Work to complete
The expected output is the line with "The height and" plus all lines after it to the end of the material below, reproduced exactly, with pictures omitted and nothing else included.

Given information
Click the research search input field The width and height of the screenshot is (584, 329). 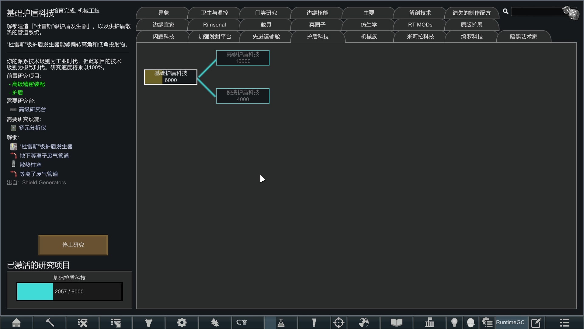537,12
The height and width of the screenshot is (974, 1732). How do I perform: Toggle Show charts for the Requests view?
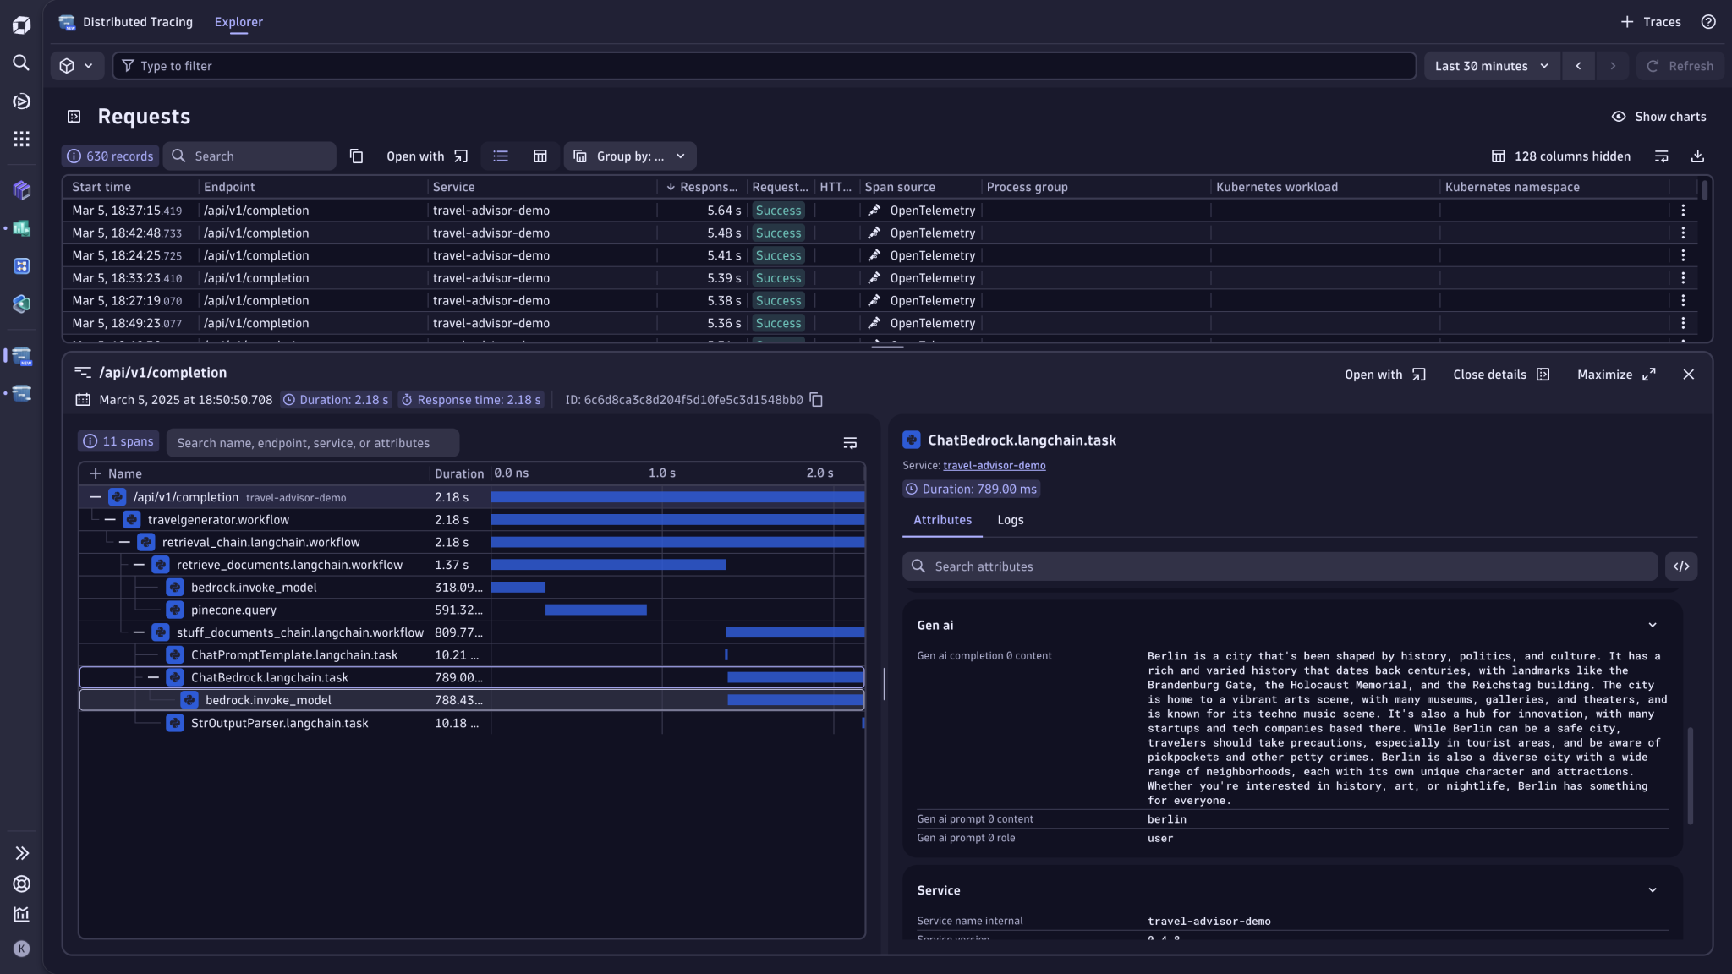coord(1658,116)
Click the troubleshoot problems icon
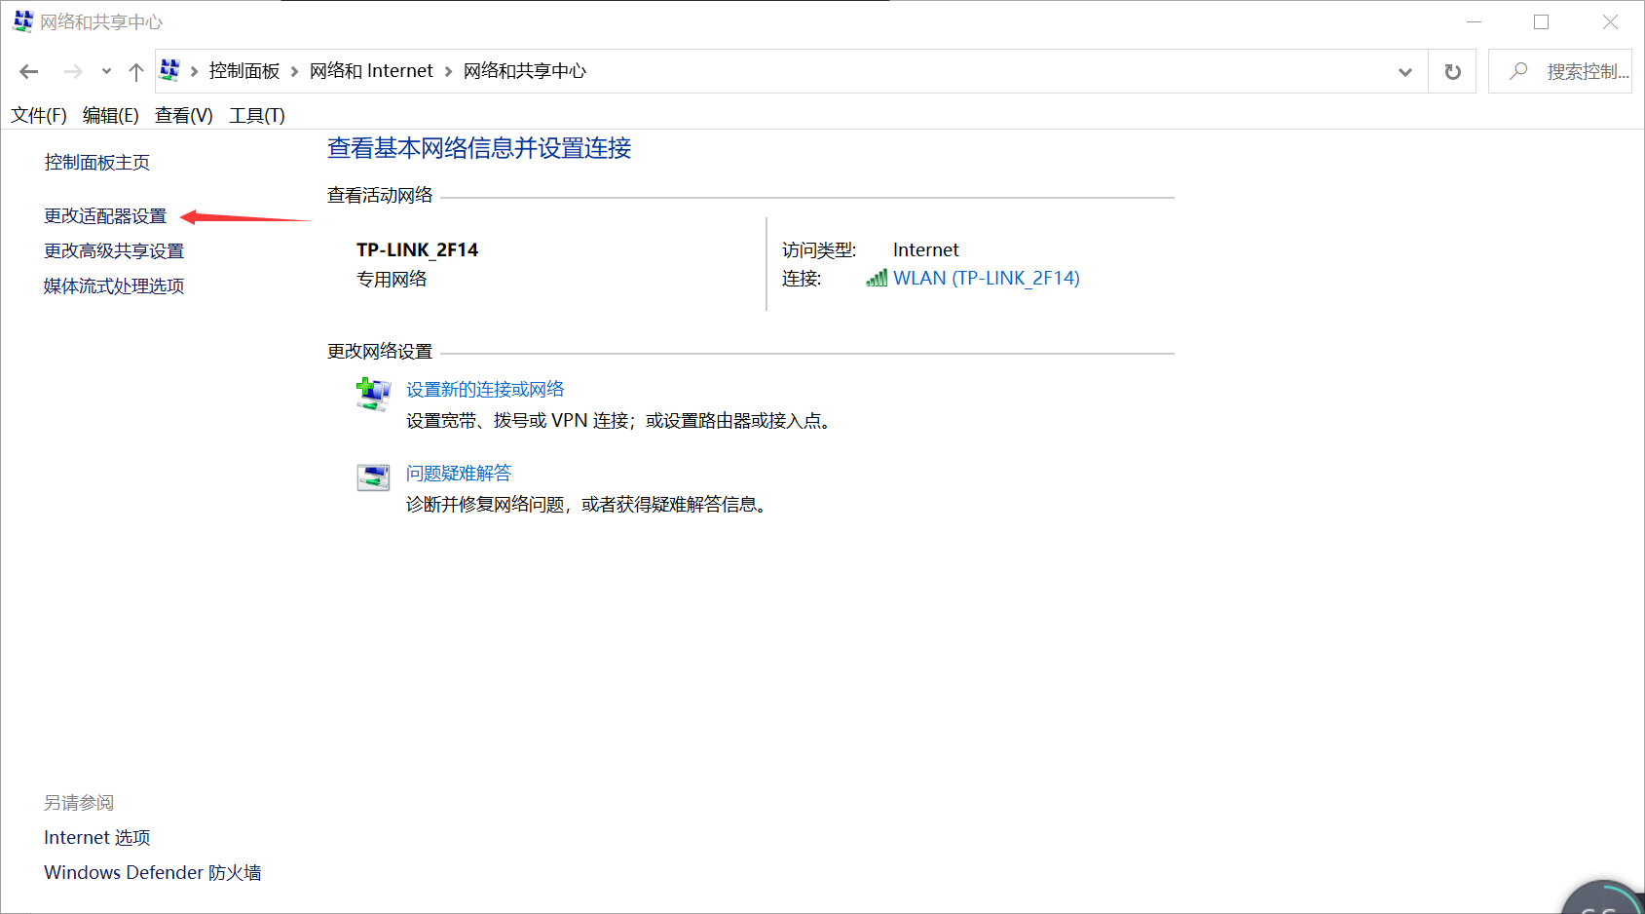Screen dimensions: 1645x914 (372, 477)
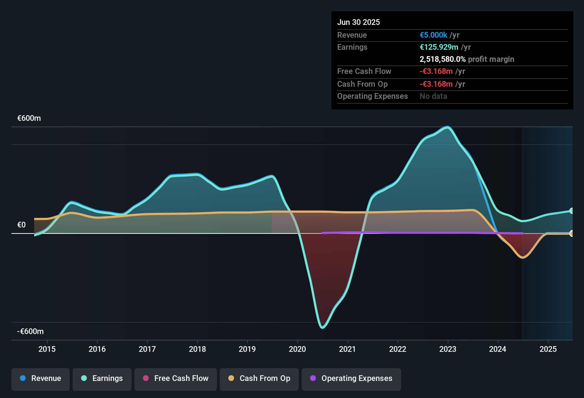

Output below
The height and width of the screenshot is (974, 1732). How do I perform: Toggle Show charts for the Requests view?
coord(1658,116)
Click the troubleshoot problems icon
Screen dimensions: 1645x914 (372, 477)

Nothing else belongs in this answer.